Thing is, I had Bruce's breakfast on the stovetop and didn't have a whole lot of time to devote to the issue. I had moved a few posts (the offending one and the responses to it) in order to let any mods reinstate what they wanted when they had a chance to look at it. We felt it would be more clean to just remove the conversation in its entirety.

Sorry!
Hi Chipmonkcheeks,

Don't panic, you have done nor said anything wrong.Some folk have there own issues and after a debacle on here earlier this year I guess the mods are being a bit twitchy, so relax, forget it and just carry on as usual,

much love,

Ballerina x :heart:

Ah, I see a reply, so there you are, not guilty :lol:
Just to be different and for a change here, I don't eat butter at all. I used to like it better than marge but now I've stopped eating dairy products altogether. I have dairy free margarine, not the best taste in the world but better than nothing. I also use nut butters, hummus or olive oil, I'm still experimenting with new tastes and recipes.

▶ [Dataset excerpts]
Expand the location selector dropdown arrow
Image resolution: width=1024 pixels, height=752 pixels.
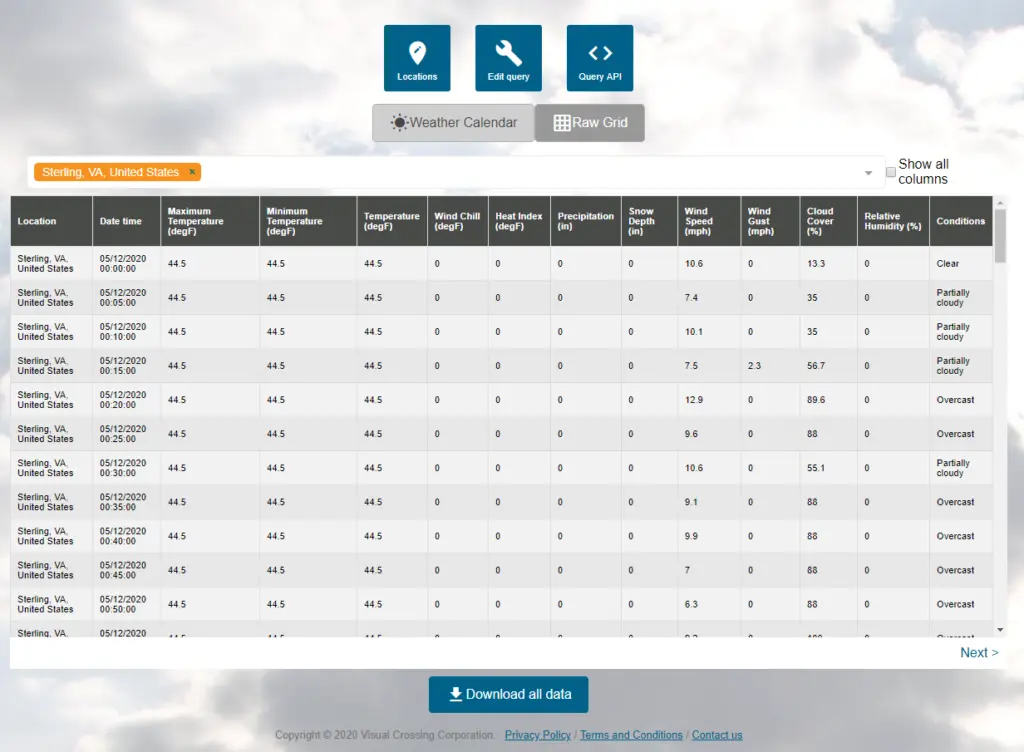tap(868, 173)
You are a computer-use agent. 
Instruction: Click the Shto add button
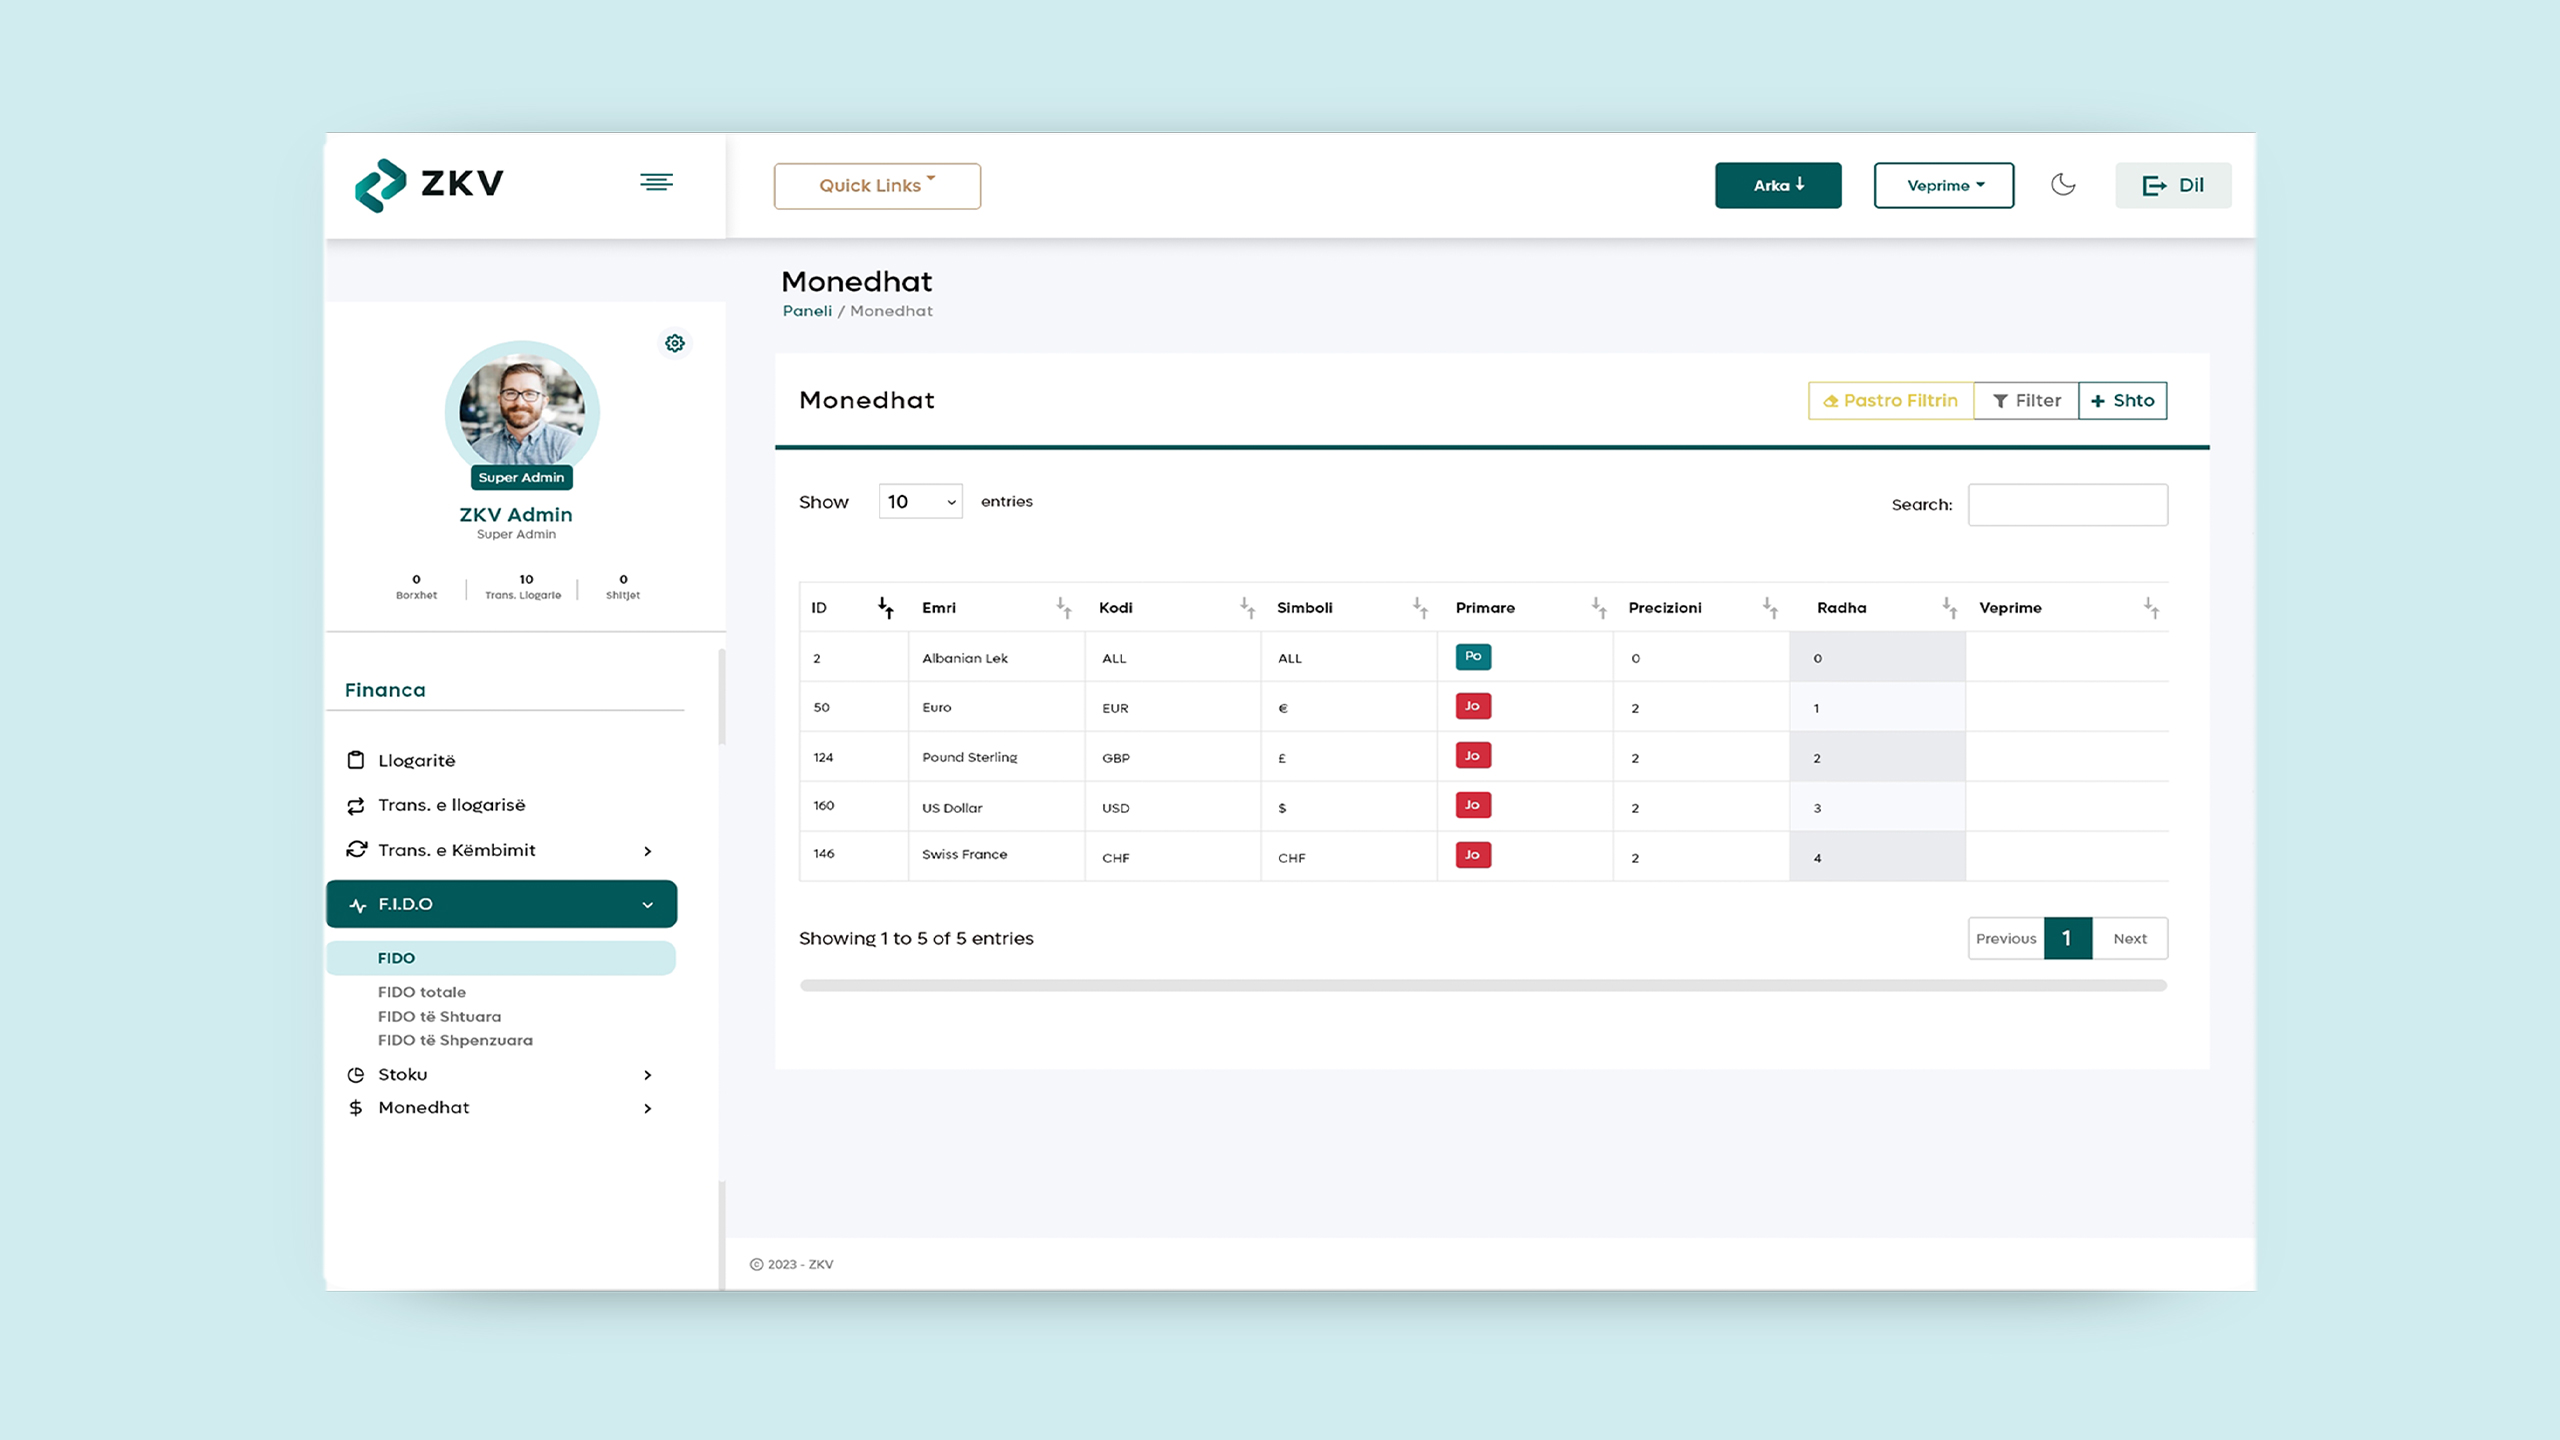tap(2122, 401)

▶ [The request] Return the part of the forum thread above that begins at the words "Thing is, I" and stops after "in its entirety.", copied exactly.

▶ [Output for this task]
Thing is, I had Bruce's breakfast on the stovetop and didn't have a whole lot of time to devote to the issue. I had moved a few posts (the offending one and the responses to it) in order to let any mods reinstate what they wanted when they had a chance to look at it. We felt it would be more clean to just remove the conversation in its entirety.